WORK INSTRUCTIONS:
Starting at the line with "Click the Print" and ending at the last of the records, give these lines again, substituting "button" for "icon" and leaving everything else unchanged.

## Start ROWS

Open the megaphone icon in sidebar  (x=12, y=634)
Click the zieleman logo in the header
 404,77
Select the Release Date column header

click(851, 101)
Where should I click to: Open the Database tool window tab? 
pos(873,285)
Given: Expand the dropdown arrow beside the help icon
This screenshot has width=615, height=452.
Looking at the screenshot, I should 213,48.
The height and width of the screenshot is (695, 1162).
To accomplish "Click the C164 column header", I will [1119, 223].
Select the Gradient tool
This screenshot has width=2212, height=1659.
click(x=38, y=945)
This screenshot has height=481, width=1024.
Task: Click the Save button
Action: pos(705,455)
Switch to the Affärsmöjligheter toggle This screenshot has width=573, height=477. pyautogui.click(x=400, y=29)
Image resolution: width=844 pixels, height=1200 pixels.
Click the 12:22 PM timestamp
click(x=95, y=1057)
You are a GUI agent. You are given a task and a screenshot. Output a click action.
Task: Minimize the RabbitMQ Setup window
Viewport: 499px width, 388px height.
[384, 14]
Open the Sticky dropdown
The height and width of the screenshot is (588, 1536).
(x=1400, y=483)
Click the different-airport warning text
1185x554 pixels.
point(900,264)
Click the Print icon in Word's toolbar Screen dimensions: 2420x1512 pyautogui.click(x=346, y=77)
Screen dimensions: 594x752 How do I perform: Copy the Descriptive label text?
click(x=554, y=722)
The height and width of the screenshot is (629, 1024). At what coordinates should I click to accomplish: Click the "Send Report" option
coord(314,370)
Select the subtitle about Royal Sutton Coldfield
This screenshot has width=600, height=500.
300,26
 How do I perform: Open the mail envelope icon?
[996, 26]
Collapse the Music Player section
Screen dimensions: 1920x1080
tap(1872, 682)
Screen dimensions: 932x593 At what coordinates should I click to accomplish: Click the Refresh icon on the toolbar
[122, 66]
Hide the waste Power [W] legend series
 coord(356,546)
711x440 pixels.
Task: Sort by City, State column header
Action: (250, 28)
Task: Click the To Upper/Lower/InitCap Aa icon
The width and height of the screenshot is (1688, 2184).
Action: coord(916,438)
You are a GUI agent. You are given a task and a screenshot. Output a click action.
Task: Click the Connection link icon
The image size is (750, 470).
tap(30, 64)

## End ROWS

EXPECTED OUTPUT:
Click the Print button in Word's toolbar Screen dimensions: 2420x1512 pyautogui.click(x=346, y=77)
Screen dimensions: 594x752 How do I perform: Copy the Descriptive label text?
click(x=554, y=722)
The height and width of the screenshot is (629, 1024). At what coordinates should I click to accomplish: Click the "Send Report" option
coord(314,370)
Select the subtitle about Royal Sutton Coldfield
This screenshot has width=600, height=500.
300,26
 How do I perform: Open the mail envelope button?
[996, 26]
Collapse the Music Player section
Screen dimensions: 1920x1080
tap(1872, 682)
Screen dimensions: 932x593 At what coordinates should I click to accomplish: Click the Refresh button on the toolbar
[122, 66]
Hide the waste Power [W] legend series
 coord(356,546)
711x440 pixels.
Task: Sort by City, State column header
Action: (250, 28)
Task: Click the To Upper/Lower/InitCap Aa button
The width and height of the screenshot is (1688, 2184).
Action: coord(916,438)
You are a GUI agent. You are given a task and a screenshot. Output a click action.
Task: Click the Connection link button
The image size is (750, 470).
tap(30, 64)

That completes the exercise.